▶ REQUIRED ACTION
Omitting all pictures, copy word for word the lines from the line containing "1184x864 pixels. At" through the final line of the entries.

◇ ◇ ◇

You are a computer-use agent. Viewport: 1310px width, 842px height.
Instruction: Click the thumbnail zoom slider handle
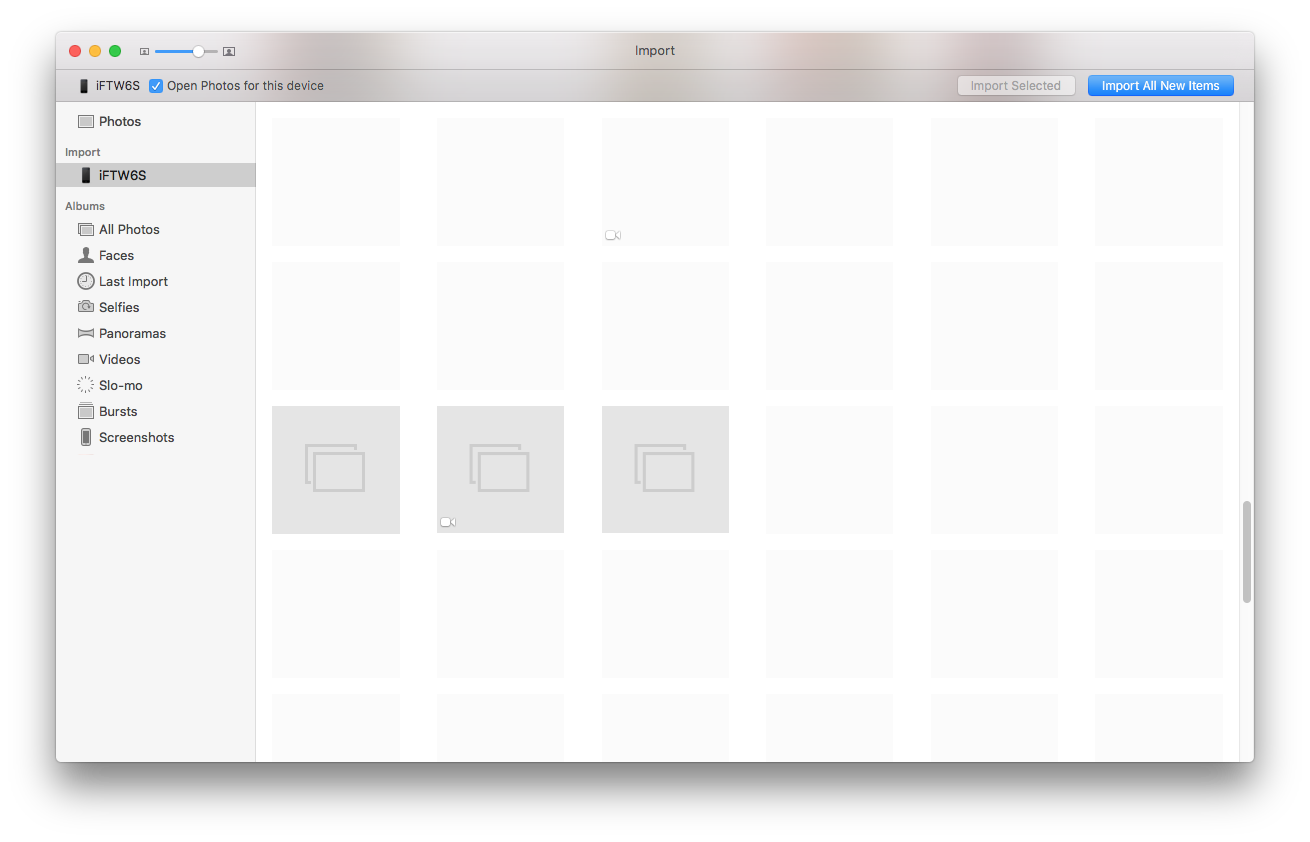198,50
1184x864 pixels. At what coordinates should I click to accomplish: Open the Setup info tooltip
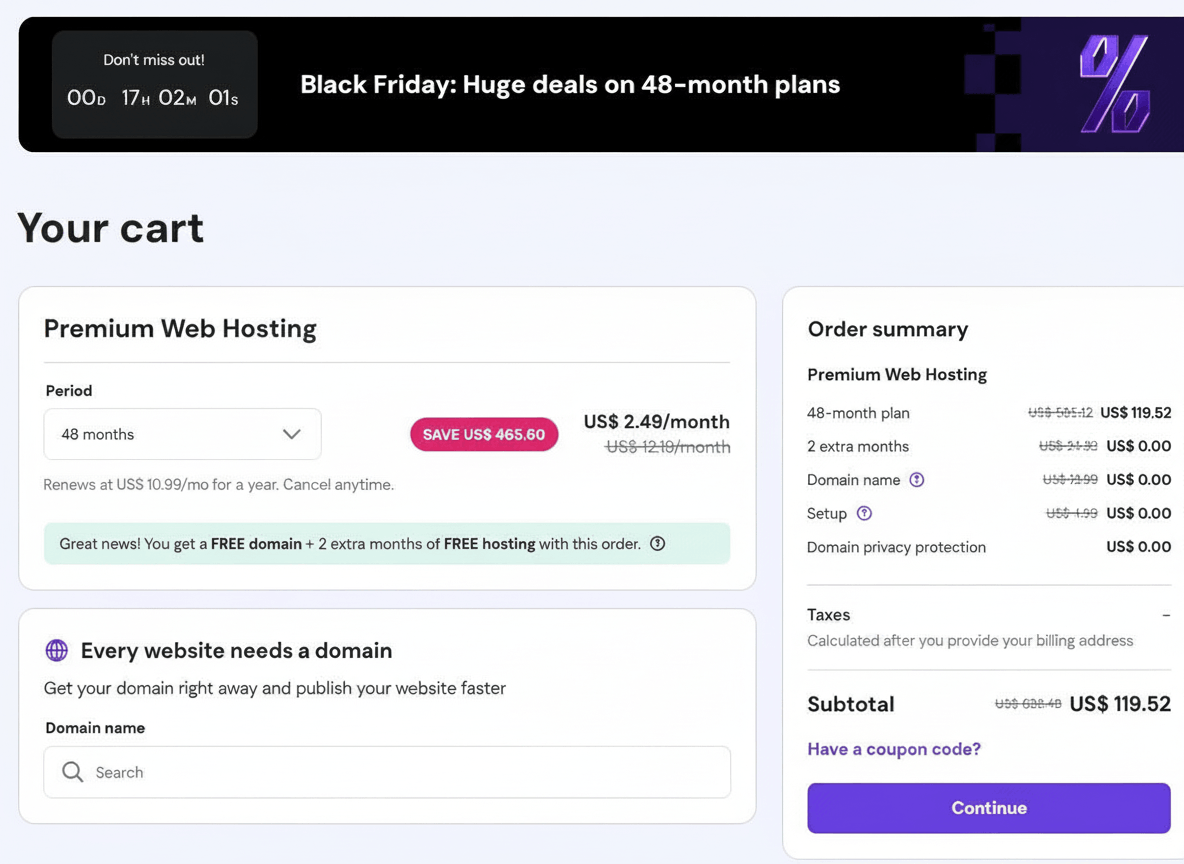click(866, 513)
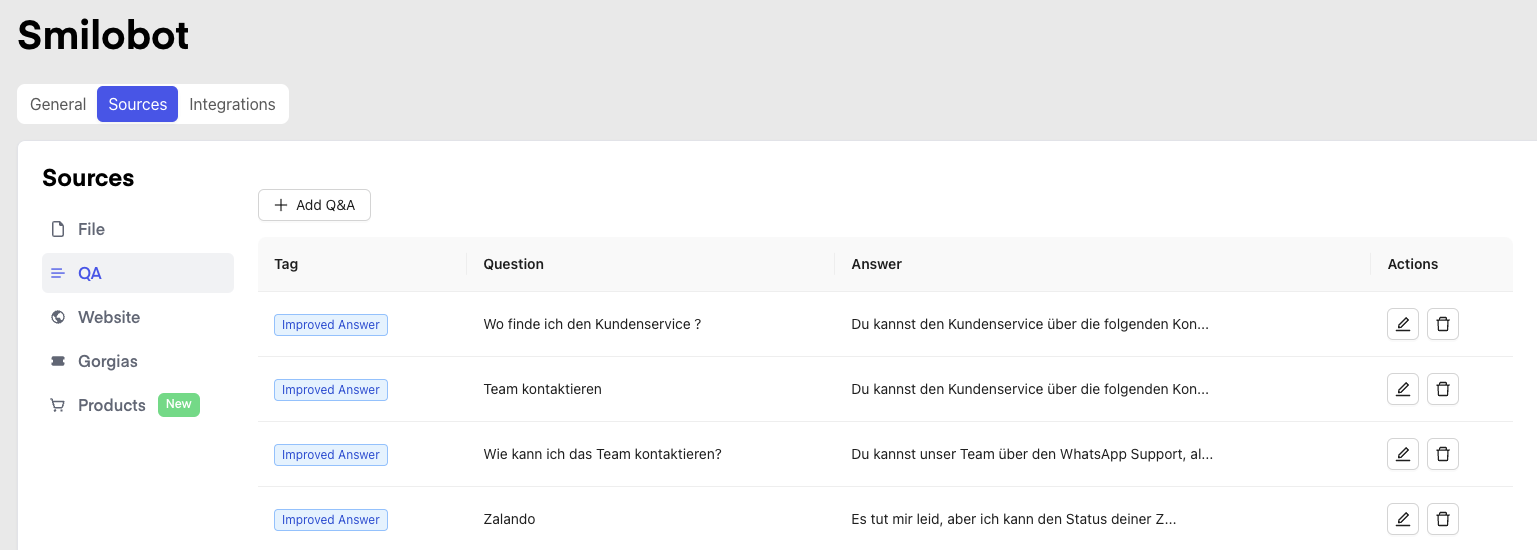Edit 'Wie kann ich das Team kontaktieren?' entry
Image resolution: width=1537 pixels, height=550 pixels.
click(x=1402, y=454)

◇ ◇ ◇

▶ ANSWER
1184x864 pixels. At what coordinates should I click to accomplish: Open the Setup info tooltip
click(866, 513)
Edit 'Wie kann ich das Team kontaktieren?' entry
Image resolution: width=1537 pixels, height=550 pixels.
click(x=1402, y=454)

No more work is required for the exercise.